[Saved entries]:
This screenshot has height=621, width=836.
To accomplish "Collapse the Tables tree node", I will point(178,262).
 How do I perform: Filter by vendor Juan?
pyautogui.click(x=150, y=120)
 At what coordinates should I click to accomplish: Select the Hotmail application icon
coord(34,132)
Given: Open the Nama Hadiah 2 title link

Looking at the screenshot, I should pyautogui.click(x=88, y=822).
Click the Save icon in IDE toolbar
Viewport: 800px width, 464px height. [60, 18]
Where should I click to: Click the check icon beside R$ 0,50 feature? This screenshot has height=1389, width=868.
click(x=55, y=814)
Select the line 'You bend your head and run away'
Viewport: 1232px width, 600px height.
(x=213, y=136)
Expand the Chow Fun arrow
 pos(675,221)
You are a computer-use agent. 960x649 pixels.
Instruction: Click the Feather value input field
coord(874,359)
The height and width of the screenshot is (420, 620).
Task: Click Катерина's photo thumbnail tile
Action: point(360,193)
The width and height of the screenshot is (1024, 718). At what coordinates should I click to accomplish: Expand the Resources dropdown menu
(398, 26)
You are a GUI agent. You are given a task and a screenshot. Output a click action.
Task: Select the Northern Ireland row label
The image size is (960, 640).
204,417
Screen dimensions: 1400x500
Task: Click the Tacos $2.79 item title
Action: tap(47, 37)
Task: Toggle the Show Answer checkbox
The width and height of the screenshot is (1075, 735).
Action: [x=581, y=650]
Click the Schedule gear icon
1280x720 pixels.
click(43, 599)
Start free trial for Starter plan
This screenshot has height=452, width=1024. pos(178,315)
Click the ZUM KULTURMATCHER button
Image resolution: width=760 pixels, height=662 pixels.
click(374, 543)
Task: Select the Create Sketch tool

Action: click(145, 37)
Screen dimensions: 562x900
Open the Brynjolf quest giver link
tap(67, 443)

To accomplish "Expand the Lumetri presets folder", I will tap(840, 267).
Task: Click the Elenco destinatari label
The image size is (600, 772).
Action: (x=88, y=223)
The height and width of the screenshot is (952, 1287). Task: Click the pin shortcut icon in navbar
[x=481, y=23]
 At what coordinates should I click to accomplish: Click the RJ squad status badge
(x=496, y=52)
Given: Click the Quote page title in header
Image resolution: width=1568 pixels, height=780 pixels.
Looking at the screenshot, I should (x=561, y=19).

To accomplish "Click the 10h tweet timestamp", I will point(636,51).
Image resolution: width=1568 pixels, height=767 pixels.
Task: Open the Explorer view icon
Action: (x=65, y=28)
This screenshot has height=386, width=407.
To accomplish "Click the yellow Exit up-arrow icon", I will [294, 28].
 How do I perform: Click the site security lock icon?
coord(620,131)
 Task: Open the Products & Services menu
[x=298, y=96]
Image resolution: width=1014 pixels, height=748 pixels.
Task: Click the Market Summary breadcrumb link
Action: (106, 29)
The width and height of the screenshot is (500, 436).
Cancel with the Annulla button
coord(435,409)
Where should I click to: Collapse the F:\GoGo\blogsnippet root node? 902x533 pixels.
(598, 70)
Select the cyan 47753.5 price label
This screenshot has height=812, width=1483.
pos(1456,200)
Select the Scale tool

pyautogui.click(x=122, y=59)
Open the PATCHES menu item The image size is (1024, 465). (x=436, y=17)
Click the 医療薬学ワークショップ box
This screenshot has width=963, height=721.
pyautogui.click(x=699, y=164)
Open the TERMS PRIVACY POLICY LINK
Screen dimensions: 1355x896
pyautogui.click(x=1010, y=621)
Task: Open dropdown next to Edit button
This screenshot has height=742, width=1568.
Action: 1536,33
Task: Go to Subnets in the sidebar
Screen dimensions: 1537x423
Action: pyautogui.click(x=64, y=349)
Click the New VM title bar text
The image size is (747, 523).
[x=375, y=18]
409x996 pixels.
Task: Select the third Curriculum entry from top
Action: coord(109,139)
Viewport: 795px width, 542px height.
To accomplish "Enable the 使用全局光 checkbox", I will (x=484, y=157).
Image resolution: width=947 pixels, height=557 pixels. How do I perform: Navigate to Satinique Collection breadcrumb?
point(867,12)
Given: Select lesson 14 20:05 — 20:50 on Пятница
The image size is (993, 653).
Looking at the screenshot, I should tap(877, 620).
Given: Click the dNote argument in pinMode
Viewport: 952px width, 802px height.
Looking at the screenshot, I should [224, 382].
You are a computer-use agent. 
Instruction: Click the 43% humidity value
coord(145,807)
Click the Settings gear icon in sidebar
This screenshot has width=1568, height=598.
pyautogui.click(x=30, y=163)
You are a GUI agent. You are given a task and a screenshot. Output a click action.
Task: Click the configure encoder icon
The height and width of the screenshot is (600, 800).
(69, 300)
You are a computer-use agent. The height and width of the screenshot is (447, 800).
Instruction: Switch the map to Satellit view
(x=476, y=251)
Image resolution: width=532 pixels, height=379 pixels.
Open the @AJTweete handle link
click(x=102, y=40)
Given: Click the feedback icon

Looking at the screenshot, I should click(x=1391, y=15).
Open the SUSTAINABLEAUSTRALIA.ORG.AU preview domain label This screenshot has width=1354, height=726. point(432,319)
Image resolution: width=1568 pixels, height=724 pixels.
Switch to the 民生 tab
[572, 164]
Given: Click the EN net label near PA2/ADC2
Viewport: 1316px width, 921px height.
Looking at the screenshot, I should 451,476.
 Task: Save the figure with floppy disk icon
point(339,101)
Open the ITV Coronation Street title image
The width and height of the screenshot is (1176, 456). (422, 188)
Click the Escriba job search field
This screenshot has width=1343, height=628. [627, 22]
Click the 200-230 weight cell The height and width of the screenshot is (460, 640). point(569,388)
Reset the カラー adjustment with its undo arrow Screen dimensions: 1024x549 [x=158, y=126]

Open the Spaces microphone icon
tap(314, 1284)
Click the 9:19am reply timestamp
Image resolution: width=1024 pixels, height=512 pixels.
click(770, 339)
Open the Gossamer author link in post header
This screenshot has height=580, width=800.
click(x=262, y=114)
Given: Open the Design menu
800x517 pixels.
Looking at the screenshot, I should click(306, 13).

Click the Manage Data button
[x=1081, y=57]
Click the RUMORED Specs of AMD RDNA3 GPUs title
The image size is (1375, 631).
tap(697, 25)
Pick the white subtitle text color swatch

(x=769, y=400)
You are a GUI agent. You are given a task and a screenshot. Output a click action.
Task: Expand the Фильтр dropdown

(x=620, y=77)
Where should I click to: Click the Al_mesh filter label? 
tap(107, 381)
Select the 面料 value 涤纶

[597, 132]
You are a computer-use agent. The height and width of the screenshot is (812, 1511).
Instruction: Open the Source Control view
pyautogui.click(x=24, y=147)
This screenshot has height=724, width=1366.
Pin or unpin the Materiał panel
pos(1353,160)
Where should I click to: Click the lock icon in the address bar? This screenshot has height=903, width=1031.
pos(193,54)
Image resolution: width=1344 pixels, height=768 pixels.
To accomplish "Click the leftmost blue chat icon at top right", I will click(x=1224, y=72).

[Task prompt]: Select every line in the records above that contains the word "checkbox".

[Output below]:
Task: Toggle the Show Answer checkbox
To accomplish "Enable the 使用全局光 checkbox", I will (x=484, y=157).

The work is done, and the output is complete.